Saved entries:
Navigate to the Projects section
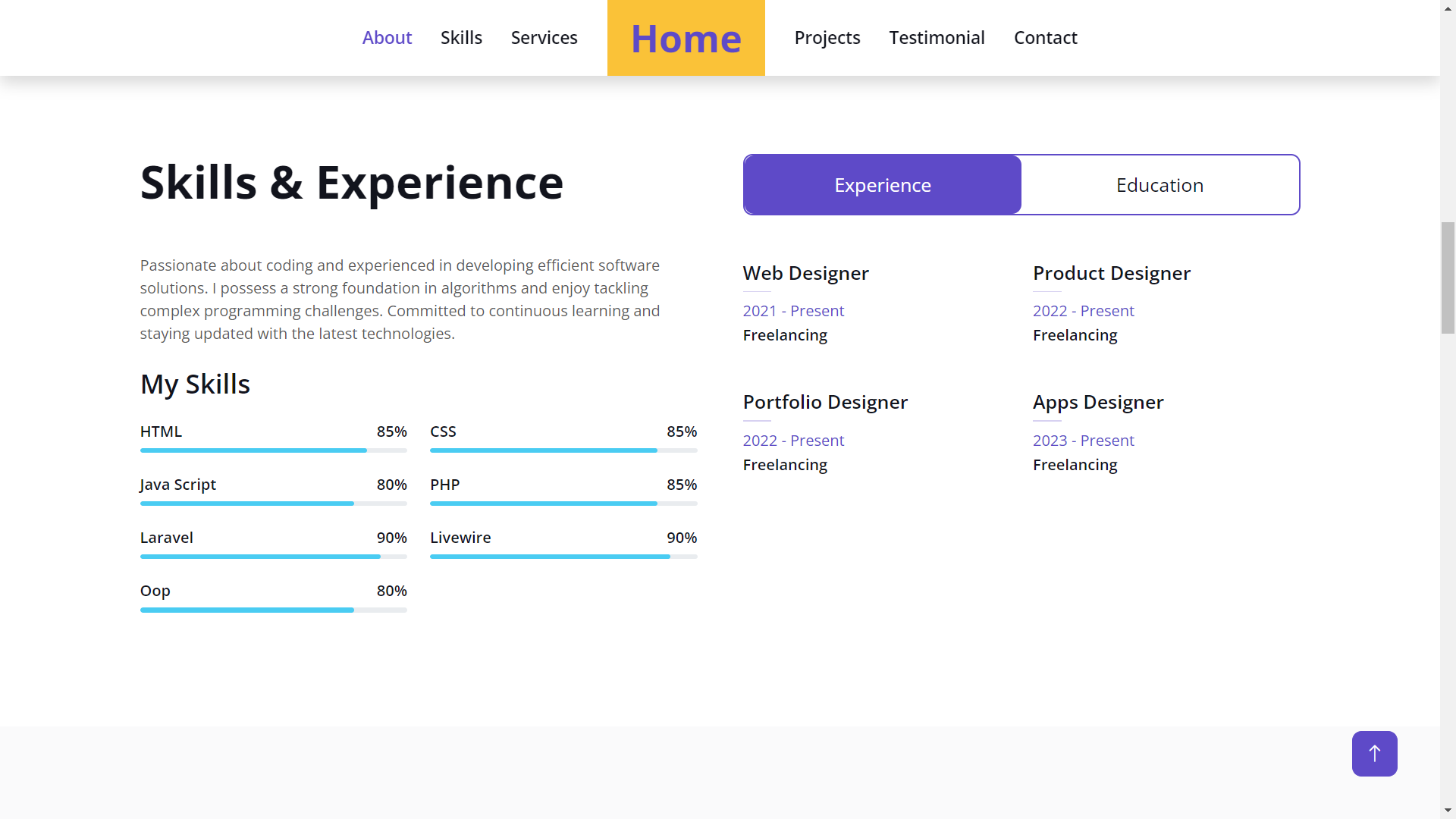 point(827,38)
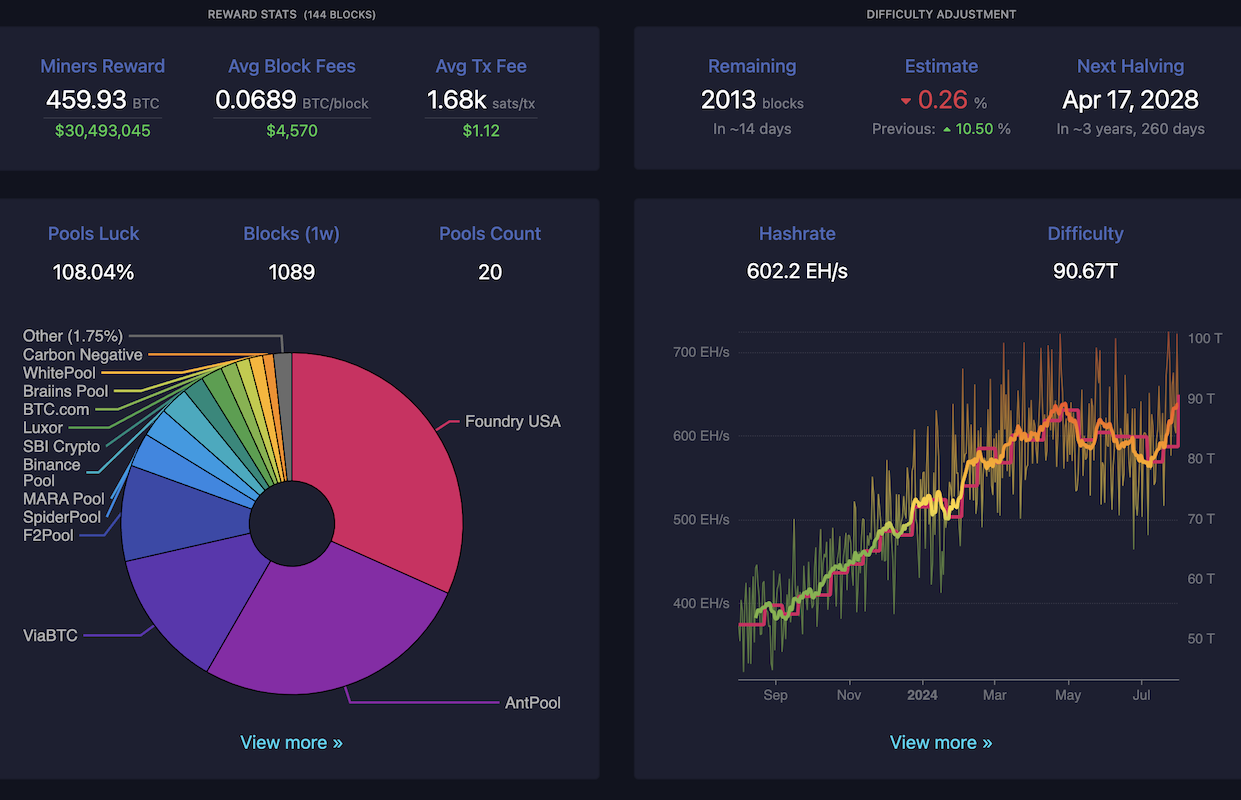Click the Binance Pool legend entry
Image resolution: width=1241 pixels, height=800 pixels.
tap(49, 472)
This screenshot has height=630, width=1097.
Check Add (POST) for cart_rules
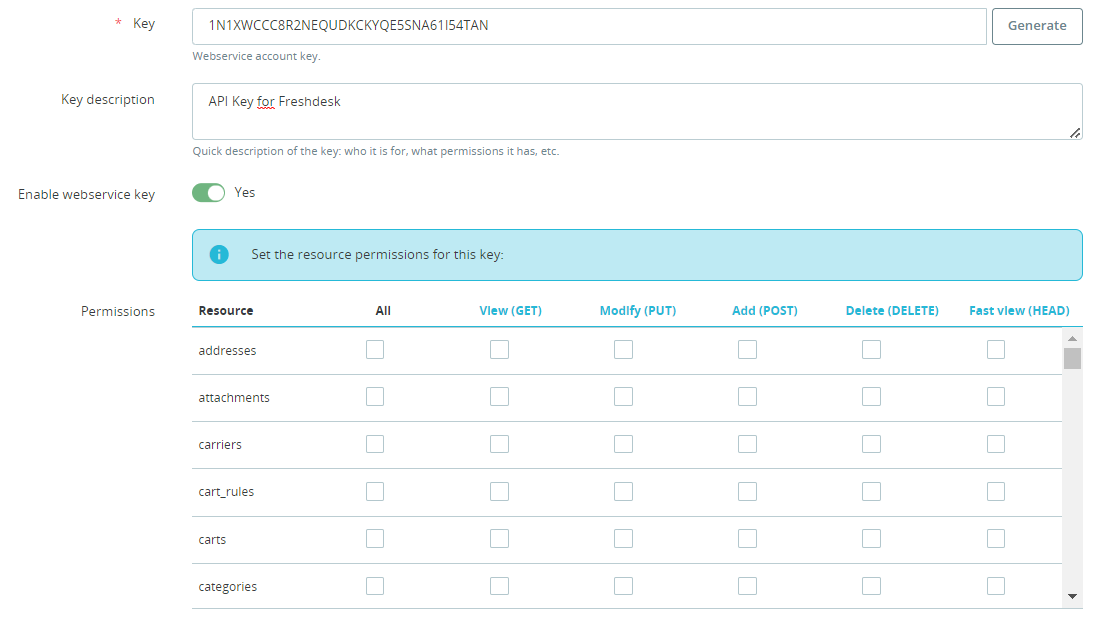click(x=747, y=491)

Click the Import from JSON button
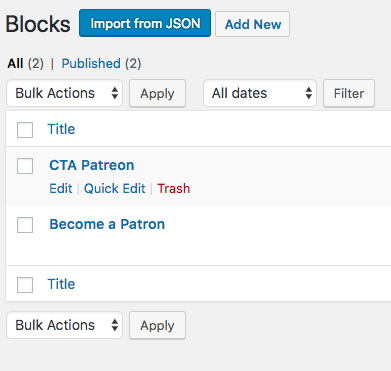point(145,23)
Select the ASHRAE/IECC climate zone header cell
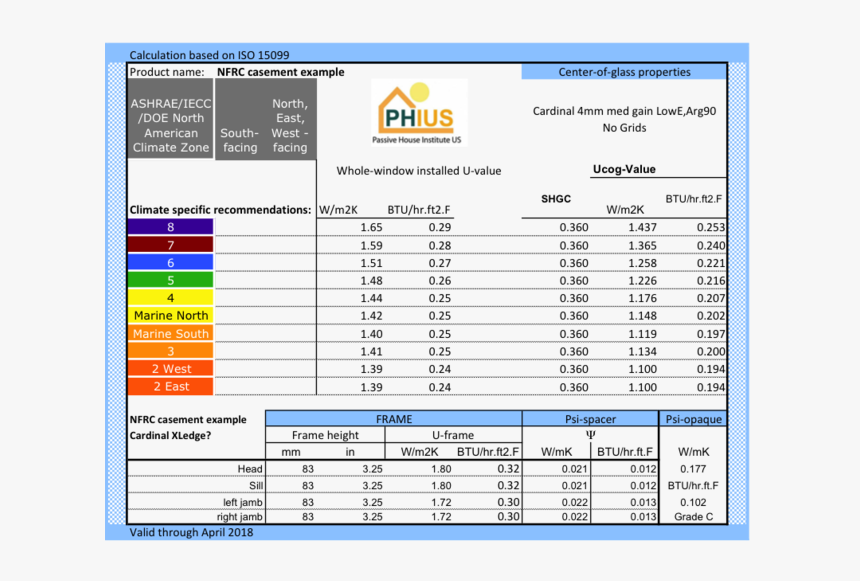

▸ **AIM OF THE TASK**: Please set down the records above verbatim, with each picture left out.

▸ **FINISHED EXERCISE**:
Navigate to the Projects section
 point(827,38)
Click the Binance Pool legend entry
Image resolution: width=1241 pixels, height=800 pixels.
tap(49, 472)
This screenshot has height=630, width=1097.
Check Add (POST) for cart_rules
click(x=747, y=491)

Click the Import from JSON button
point(145,23)
Select the ASHRAE/IECC climate zone header cell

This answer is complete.